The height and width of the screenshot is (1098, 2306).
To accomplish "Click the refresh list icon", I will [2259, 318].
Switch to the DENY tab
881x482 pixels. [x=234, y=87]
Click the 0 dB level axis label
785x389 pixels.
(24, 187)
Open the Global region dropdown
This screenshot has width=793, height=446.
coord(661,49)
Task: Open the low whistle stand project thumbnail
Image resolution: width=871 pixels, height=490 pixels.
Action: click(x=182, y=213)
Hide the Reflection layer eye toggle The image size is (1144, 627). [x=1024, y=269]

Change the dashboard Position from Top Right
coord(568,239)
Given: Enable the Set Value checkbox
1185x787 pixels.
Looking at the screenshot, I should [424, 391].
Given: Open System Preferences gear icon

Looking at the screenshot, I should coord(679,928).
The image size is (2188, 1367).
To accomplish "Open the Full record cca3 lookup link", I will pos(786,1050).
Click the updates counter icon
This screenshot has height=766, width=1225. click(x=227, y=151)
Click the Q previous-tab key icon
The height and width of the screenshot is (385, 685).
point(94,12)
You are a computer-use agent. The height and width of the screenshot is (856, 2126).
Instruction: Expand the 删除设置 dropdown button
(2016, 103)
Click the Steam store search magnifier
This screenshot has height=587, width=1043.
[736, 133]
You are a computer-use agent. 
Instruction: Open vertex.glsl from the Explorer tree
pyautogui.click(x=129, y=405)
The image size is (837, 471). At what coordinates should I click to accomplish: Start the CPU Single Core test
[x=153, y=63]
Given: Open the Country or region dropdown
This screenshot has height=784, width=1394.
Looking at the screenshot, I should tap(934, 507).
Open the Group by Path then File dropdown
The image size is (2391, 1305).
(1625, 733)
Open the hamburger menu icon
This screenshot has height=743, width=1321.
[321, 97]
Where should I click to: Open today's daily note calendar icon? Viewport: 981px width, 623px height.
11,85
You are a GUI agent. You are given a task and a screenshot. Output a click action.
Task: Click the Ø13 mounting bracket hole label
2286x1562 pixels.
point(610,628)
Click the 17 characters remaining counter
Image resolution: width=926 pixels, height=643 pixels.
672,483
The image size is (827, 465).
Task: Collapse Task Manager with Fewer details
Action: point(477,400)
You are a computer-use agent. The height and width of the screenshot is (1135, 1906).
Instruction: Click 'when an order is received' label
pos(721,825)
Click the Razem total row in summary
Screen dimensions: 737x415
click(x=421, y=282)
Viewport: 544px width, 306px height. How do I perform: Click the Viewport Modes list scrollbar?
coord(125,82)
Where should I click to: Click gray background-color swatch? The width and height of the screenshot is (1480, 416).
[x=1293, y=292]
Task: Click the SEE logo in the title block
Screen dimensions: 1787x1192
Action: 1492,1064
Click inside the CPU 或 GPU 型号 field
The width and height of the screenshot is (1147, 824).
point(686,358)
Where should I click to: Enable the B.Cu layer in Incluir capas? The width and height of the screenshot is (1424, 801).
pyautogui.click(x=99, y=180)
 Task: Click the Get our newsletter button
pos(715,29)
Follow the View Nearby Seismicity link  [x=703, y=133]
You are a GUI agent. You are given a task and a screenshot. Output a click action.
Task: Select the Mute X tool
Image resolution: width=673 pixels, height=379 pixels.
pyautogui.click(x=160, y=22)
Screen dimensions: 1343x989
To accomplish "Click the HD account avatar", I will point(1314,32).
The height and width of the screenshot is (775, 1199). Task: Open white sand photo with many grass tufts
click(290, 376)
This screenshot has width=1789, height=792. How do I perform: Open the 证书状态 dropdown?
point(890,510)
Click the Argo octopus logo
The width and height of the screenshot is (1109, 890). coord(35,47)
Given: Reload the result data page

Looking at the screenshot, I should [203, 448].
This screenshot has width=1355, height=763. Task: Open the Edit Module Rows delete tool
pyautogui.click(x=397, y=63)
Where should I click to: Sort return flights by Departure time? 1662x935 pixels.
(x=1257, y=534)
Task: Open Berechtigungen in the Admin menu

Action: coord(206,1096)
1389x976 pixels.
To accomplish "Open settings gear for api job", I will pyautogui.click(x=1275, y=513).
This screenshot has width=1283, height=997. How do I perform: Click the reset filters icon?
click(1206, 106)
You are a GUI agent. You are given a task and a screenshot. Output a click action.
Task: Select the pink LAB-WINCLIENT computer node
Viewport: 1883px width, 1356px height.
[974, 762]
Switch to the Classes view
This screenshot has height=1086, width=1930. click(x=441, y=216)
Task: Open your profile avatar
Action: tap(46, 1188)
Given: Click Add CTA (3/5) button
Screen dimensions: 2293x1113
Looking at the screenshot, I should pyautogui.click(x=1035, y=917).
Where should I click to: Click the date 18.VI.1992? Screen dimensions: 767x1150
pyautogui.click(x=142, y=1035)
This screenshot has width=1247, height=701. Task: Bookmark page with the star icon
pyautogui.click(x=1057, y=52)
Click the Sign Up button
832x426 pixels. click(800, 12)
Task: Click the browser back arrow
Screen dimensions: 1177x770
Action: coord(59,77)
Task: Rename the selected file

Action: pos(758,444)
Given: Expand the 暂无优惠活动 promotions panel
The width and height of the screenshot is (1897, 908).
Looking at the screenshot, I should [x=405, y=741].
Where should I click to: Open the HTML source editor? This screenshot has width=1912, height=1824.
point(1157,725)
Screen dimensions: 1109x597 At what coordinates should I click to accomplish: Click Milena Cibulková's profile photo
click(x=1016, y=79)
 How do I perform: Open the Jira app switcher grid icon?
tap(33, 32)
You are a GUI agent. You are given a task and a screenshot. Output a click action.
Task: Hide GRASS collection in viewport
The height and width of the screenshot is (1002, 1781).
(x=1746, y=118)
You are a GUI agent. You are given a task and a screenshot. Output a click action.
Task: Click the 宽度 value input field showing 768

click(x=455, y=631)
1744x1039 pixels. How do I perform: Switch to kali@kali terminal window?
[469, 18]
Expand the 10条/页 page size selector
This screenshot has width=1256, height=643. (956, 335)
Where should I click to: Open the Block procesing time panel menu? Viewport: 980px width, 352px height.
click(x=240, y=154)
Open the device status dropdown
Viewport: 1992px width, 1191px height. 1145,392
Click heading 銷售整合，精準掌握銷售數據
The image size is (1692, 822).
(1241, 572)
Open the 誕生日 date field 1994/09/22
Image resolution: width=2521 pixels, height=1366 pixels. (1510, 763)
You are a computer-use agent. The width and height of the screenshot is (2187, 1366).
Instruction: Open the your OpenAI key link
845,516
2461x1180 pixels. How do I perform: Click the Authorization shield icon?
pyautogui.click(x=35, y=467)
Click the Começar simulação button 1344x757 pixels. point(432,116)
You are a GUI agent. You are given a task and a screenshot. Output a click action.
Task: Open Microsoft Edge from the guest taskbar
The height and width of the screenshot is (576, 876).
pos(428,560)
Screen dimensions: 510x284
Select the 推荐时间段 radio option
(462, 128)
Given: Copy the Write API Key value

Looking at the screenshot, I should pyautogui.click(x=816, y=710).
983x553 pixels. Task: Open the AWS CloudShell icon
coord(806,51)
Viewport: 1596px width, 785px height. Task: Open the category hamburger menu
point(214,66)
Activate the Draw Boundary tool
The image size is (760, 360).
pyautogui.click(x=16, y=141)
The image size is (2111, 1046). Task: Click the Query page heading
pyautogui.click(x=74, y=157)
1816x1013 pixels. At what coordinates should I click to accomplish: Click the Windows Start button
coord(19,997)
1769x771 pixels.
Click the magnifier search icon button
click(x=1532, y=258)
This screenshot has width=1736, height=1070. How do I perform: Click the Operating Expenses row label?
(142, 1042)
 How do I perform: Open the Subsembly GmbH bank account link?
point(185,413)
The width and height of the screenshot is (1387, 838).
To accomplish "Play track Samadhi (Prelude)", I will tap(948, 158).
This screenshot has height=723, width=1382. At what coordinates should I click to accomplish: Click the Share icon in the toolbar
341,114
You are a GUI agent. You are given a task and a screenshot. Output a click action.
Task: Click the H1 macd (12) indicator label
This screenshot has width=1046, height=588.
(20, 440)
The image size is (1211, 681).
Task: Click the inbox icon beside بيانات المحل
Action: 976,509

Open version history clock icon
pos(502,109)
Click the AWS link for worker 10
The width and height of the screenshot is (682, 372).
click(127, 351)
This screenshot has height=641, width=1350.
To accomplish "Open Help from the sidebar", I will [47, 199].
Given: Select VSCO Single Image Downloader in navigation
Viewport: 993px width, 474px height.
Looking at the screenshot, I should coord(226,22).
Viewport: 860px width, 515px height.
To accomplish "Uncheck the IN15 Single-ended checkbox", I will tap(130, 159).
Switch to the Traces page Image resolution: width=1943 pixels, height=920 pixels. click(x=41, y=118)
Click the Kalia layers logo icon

### DIRECTIONS
"will" is the word to look for; copy every line of the data that has it.

### RESULT OF THIS EXERCISE
To accomplish "Click the refresh list icon", I will [2259, 318].
To accomplish "Open the Full record cca3 lookup link", I will pos(786,1050).
To accomplish "Click the HD account avatar", I will point(1314,32).
To accomplish "Open settings gear for api job", I will pyautogui.click(x=1275, y=513).
To accomplish "Play track Samadhi (Prelude)", I will tap(948, 158).
To accomplish "Open Help from the sidebar", I will [47, 199].
To accomplish "Uncheck the IN15 Single-ended checkbox", I will tap(130, 159).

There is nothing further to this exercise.